Nitric oxide is a newly recognized cell messenger for the activation of soluble guanylate cyclase and is produced from L-arginine by the enzyme nitric oxide synthase in a wide variety of tissues, including vascular endothelium and brain. Inhalational anesthetics inhibit nitric oxide production from vascular endothelium and also decrease resting cyclic guanosine monophosphate content in multiple brain regions. Halothane has been shown to depress neurotransmission by L-glutamate and N-methyl-D-aspartate. These amino acid neurotransmitters are known to increase neuronal cyclic guanosine monophosphate content by stimulation of nitric oxide production. To investigate the possible involvement of the L-arginine-to-nitric oxide pathway in the anesthetic state, the effect of a specific nitric oxide synthase inhibitor, nitro(G)-L-arginine methyl ester, on the minimum alveolar concentration (MAC) for halothane anesthesia was determined in Sprague-Dawley rats.
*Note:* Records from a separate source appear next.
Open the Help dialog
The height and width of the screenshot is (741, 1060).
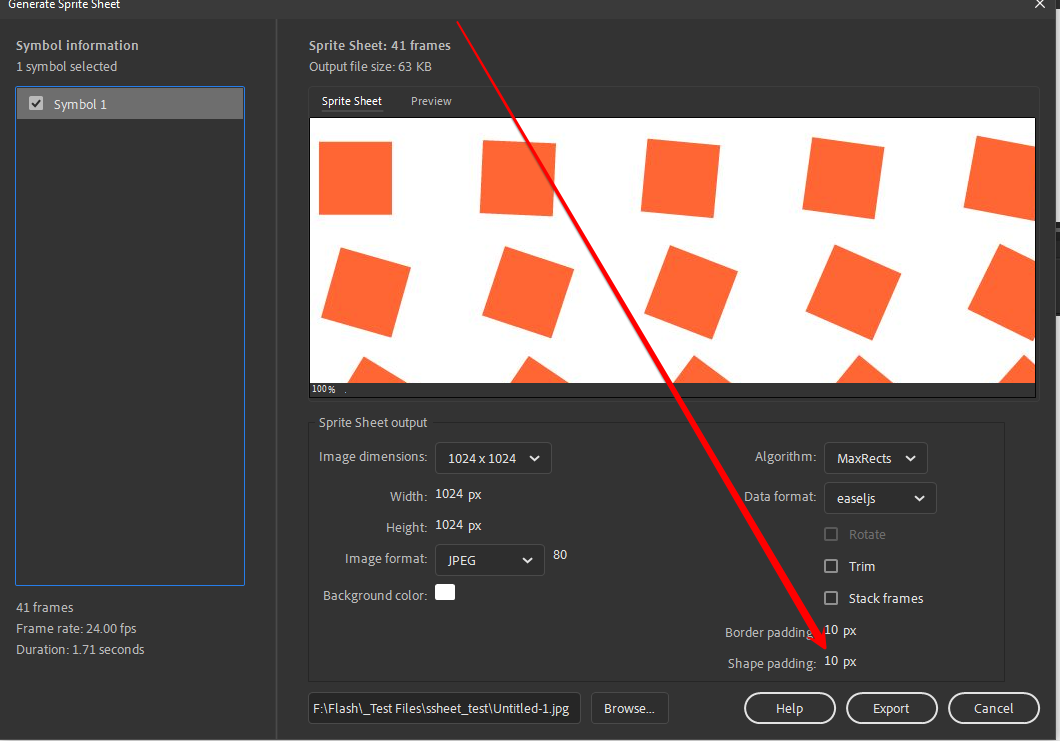tap(789, 708)
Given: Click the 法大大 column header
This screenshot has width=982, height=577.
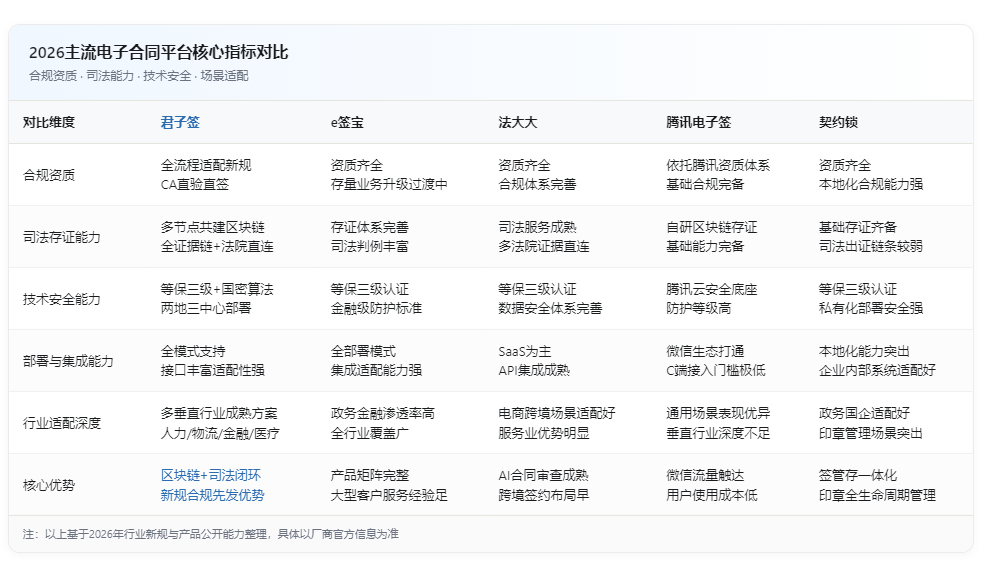Looking at the screenshot, I should coord(518,122).
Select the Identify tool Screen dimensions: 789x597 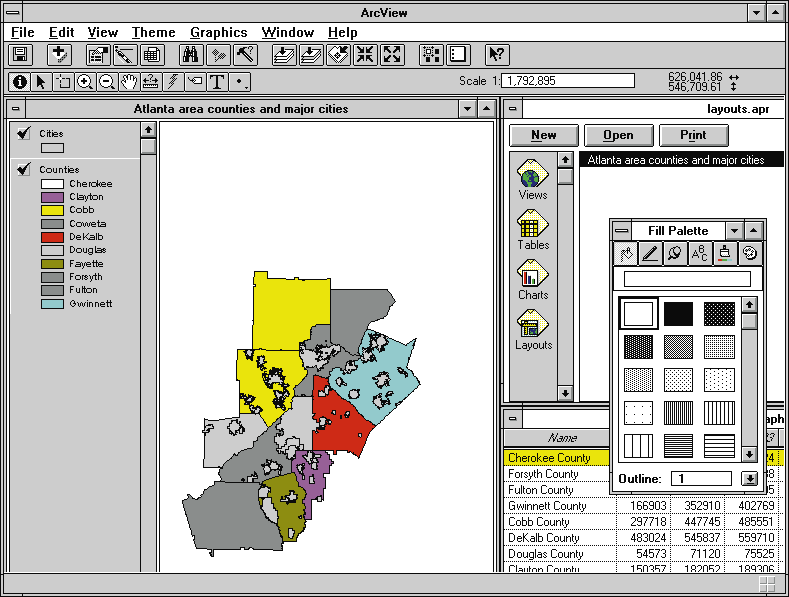tap(19, 82)
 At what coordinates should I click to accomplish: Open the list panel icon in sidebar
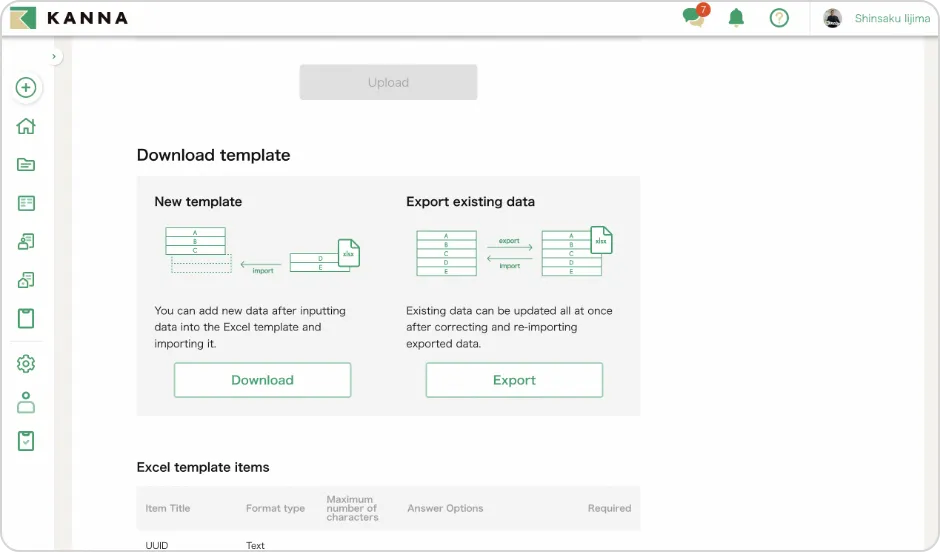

Bolus injection of nitro(G)-L-arginine methyl ester at 0, 1, 5, 10, 20, and 30 mg/kg resulted in a dose-dependent reduction in MAC for halothane of 0 ± 0, 2.3 ± 0.4, 21.5 ± 3.9, 30.5 ± 2.4, 51.0 ± 7.8, and 26.0 ± 2.8%, respectively. Nitro(G)-L-arginine methyl ester had no effect on MAC for halothane. Bolus infusion of L-arginine 300 mg/kg after MAC reduction by nitro(G)-L-arginine methyl ester 10 mg/kg resulted in an immediate and complete reversal of the MAC reduction. No reversal was observed after infusion of D-arginine 300 mg/kg. MAC reduction by nitro(G)-L-arginine methyl ester 1, 5, 10, 20 and 30 mg/kg was accompanied by an increase in systolic blood pressure (1 ± 3, 29 ± 6, 27 ± 3, 45 ± 3, and 27 ± 5% respectively) and diastolic blood pressure (1 ± 6, 30 ± 6, 29 ± 7, 53 ± 2, and 29 ± 7% respectively), and a small decrease in heart rate (-2 ± 3, -8 ± 4, -11 ± 2, -5 ± 8, and -15 ± 3%, respectively). This dose-dependent and reversible decrease in MAC by nitro(G)-L-arginine methyl ester suggests that inhibition of the nitric oxide pathway decreases the level of consciousness and augments anesthesia, analgesia, or sedation.